• Stored rows:
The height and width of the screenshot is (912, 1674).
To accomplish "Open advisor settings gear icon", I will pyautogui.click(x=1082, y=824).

---

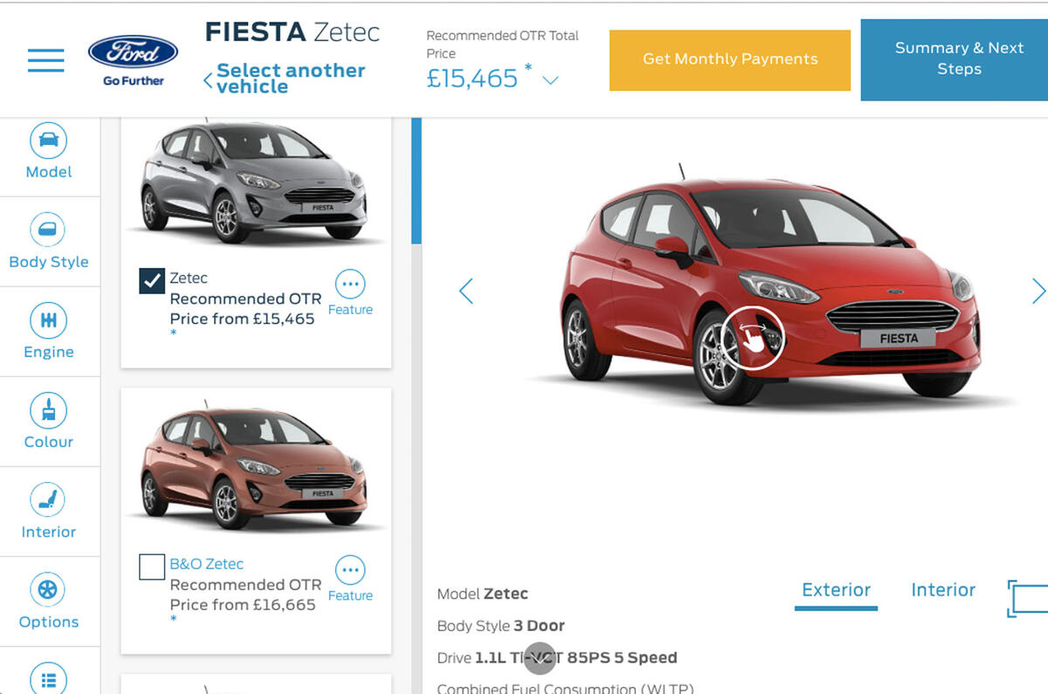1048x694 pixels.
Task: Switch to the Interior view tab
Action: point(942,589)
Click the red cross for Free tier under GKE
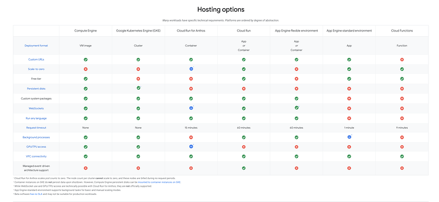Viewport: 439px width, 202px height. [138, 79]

• Exercise aim: Could you reproduce the listing from the line with "The height and" up to and including the line with "will pyautogui.click(x=1082, y=824).", substituting "complete" for "accomplish" and leaving everything else unchanged?

• Complete response:
The height and width of the screenshot is (912, 1674).
To complete "Open advisor settings gear icon", I will pyautogui.click(x=1082, y=824).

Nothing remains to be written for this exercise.